*Task objective*
Rewrite the rows beginning with the line that contains "The width and height of the screenshot is (1512, 799)." and ending after the line that contains "Action: click(54, 11)", replacing "Viewport" with "Display" and changing nothing else.

*Supplied entries*

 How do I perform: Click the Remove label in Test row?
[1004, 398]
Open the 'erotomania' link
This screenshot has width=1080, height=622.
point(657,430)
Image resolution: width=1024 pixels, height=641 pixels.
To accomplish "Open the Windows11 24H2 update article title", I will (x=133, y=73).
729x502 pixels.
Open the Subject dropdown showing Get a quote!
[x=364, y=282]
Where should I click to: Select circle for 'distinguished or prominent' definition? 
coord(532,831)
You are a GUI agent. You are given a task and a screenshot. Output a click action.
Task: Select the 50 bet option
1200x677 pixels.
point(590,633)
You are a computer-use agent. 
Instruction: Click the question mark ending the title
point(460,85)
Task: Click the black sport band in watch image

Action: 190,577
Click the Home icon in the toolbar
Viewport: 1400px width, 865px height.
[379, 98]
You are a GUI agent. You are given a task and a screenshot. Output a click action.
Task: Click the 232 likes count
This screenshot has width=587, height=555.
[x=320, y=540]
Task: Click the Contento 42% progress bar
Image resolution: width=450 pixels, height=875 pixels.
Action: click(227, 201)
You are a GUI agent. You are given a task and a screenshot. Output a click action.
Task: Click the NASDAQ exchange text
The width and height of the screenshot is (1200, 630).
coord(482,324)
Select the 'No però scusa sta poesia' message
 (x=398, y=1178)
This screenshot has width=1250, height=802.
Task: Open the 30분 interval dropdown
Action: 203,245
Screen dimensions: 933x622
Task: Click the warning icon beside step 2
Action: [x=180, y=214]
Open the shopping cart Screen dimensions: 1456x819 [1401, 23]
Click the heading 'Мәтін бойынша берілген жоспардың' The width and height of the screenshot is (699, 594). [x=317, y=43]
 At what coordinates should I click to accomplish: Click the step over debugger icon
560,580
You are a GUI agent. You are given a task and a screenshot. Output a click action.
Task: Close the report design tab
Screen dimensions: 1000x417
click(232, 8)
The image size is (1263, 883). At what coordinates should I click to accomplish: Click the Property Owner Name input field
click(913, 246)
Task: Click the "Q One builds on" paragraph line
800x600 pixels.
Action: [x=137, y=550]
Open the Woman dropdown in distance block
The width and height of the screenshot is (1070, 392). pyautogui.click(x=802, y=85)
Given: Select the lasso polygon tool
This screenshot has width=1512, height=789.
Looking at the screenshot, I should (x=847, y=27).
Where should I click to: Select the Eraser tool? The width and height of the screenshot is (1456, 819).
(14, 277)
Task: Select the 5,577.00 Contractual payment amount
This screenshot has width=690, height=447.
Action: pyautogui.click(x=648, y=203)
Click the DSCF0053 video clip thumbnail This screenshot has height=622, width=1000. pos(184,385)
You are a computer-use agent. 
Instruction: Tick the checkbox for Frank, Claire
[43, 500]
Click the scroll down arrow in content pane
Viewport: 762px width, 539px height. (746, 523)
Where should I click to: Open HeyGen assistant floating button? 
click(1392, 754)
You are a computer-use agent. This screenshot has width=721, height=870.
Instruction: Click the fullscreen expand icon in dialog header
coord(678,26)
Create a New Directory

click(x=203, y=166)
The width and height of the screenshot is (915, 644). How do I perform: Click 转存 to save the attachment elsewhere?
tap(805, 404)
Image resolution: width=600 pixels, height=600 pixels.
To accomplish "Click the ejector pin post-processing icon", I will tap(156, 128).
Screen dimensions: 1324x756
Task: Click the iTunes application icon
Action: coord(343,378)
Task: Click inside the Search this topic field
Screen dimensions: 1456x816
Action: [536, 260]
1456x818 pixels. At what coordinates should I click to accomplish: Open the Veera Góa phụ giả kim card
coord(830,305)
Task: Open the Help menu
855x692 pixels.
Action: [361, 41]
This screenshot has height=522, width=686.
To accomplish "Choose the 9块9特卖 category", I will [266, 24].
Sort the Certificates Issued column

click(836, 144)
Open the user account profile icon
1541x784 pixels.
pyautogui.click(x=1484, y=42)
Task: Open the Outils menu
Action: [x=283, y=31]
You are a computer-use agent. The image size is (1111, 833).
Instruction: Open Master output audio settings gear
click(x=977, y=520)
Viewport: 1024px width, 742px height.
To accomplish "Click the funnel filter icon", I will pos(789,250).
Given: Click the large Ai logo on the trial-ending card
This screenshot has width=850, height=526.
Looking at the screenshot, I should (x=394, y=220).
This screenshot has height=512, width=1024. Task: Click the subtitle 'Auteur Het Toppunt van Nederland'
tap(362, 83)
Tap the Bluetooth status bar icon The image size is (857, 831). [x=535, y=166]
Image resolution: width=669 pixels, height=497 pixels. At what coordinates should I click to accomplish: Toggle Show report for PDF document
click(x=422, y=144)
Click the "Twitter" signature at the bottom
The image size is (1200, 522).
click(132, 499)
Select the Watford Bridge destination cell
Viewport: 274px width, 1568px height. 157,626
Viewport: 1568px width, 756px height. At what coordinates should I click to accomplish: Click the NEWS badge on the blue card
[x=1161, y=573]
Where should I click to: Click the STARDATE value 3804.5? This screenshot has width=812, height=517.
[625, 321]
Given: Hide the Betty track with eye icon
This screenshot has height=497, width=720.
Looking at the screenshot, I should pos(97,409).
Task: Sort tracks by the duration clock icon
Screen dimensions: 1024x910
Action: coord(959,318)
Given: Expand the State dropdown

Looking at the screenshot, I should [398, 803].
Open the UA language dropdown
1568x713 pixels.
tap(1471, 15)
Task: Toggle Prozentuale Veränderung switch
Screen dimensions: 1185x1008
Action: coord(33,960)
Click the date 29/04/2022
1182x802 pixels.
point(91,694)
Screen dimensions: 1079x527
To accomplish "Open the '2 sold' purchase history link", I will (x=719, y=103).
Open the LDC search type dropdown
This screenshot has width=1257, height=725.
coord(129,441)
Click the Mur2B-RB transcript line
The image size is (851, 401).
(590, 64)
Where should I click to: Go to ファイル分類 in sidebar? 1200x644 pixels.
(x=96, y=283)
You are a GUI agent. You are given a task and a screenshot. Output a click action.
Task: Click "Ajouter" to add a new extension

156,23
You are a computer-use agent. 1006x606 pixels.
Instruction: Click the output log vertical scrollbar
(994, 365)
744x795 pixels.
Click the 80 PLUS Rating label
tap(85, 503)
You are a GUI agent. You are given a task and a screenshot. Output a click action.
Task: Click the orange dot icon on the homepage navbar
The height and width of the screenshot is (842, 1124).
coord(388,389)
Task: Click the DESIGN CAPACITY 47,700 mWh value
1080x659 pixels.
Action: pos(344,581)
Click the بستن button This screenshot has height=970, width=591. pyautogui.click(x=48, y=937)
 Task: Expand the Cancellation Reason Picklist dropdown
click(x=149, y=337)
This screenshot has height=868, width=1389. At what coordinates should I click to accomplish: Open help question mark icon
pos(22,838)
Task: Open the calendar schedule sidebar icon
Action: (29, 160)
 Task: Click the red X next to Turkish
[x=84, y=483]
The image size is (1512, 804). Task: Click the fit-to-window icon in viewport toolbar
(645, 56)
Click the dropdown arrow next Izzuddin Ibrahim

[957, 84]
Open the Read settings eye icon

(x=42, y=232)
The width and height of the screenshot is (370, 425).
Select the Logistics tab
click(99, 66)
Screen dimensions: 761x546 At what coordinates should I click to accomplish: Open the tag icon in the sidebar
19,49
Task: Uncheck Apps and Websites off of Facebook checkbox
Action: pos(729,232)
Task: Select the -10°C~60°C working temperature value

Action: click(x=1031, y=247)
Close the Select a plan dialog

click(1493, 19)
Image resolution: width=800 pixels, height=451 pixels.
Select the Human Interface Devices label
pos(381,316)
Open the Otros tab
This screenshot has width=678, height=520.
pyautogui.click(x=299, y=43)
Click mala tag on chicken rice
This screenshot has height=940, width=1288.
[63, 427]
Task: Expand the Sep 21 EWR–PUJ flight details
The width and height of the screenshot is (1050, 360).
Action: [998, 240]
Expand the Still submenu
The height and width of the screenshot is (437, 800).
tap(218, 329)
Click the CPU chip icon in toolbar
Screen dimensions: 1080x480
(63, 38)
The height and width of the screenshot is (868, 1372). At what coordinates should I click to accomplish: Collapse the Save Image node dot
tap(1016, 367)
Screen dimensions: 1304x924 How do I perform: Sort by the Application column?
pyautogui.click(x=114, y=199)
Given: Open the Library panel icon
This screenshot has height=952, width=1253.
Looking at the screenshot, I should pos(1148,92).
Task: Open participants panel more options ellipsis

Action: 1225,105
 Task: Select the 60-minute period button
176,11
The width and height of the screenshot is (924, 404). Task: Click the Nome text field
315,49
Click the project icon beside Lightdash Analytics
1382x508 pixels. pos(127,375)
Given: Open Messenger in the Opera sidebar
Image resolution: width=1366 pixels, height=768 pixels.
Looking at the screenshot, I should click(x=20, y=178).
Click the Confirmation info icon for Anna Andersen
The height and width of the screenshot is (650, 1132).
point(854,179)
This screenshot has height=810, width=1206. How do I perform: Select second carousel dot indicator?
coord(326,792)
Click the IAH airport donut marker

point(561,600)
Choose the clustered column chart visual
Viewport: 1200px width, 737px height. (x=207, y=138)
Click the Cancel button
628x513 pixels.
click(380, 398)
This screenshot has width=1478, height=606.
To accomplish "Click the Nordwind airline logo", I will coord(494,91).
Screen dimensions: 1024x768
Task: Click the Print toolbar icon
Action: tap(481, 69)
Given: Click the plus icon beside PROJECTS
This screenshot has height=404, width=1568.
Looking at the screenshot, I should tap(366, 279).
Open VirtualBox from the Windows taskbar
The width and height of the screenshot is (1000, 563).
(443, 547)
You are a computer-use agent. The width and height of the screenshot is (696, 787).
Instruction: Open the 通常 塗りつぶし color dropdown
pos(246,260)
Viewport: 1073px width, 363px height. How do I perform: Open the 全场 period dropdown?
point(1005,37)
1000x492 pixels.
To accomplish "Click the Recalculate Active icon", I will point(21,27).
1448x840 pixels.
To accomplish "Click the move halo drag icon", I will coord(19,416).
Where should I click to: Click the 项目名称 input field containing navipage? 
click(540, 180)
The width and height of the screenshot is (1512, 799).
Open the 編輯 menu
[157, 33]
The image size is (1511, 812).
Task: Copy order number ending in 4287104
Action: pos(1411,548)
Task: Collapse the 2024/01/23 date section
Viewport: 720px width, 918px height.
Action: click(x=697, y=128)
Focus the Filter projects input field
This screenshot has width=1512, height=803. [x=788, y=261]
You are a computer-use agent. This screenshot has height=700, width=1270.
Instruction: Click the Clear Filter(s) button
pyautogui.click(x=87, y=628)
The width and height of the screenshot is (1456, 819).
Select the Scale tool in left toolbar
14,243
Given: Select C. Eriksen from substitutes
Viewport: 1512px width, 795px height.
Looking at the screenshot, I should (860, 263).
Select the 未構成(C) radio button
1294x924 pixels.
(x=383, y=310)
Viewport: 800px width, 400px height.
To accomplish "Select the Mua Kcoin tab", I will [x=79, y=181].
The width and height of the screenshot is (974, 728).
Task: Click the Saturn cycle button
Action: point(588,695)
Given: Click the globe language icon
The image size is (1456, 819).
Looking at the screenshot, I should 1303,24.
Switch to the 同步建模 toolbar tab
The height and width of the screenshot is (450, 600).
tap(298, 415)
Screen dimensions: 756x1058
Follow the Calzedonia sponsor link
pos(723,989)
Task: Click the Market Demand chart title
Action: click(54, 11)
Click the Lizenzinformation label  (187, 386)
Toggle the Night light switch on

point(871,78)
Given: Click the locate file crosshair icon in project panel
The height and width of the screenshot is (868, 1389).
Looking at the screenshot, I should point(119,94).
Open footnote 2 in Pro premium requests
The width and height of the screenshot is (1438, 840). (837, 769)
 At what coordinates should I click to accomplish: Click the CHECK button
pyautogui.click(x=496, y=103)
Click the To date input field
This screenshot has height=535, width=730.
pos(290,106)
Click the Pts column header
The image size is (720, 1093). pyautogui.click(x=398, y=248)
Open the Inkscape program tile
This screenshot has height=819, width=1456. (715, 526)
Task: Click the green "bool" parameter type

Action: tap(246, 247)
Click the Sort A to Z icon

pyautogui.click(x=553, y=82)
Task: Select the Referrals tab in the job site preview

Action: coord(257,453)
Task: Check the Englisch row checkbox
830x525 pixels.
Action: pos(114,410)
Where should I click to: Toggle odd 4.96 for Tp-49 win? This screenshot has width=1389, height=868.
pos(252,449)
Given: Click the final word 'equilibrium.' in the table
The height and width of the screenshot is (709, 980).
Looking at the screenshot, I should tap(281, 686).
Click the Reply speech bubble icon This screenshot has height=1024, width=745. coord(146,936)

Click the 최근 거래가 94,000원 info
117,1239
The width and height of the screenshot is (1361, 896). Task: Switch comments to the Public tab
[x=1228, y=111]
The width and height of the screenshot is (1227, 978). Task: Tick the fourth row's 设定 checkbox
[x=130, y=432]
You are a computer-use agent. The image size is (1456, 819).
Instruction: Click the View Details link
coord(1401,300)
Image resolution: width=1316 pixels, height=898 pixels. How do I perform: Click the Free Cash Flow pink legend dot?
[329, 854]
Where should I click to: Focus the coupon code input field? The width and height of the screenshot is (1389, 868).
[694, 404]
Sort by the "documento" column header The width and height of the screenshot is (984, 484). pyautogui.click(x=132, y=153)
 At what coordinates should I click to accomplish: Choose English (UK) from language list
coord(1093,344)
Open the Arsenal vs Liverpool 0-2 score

*Response for this exercise*
The width and height of the screenshot is (1512, 799).
Open the 編輯 menu
[157, 33]
The image size is (1511, 812).
Task: Copy order number ending in 4287104
Action: pos(1411,548)
Task: Collapse the 2024/01/23 date section
Display: 720px width, 918px height.
Action: click(x=697, y=128)
Focus the Filter projects input field
This screenshot has width=1512, height=803. [x=788, y=261]
You are a computer-use agent. This screenshot has height=700, width=1270.
Instruction: Click the Clear Filter(s) button
pyautogui.click(x=87, y=628)
The width and height of the screenshot is (1456, 819).
Select the Scale tool in left toolbar
14,243
Given: Select C. Eriksen from substitutes
Display: 1512px width, 795px height.
Looking at the screenshot, I should (860, 263).
Select the 未構成(C) radio button
1294x924 pixels.
(x=383, y=310)
Display: 800px width, 400px height.
To accomplish "Select the Mua Kcoin tab", I will [x=79, y=181].
The width and height of the screenshot is (974, 728).
Task: Click the Saturn cycle button
Action: point(588,695)
Given: Click the globe language icon
The image size is (1456, 819).
Looking at the screenshot, I should 1303,24.
Switch to the 同步建模 toolbar tab
The height and width of the screenshot is (450, 600).
tap(298, 415)
Screen dimensions: 756x1058
Follow the Calzedonia sponsor link
pos(723,989)
Task: Click the Market Demand chart title
Action: click(54, 11)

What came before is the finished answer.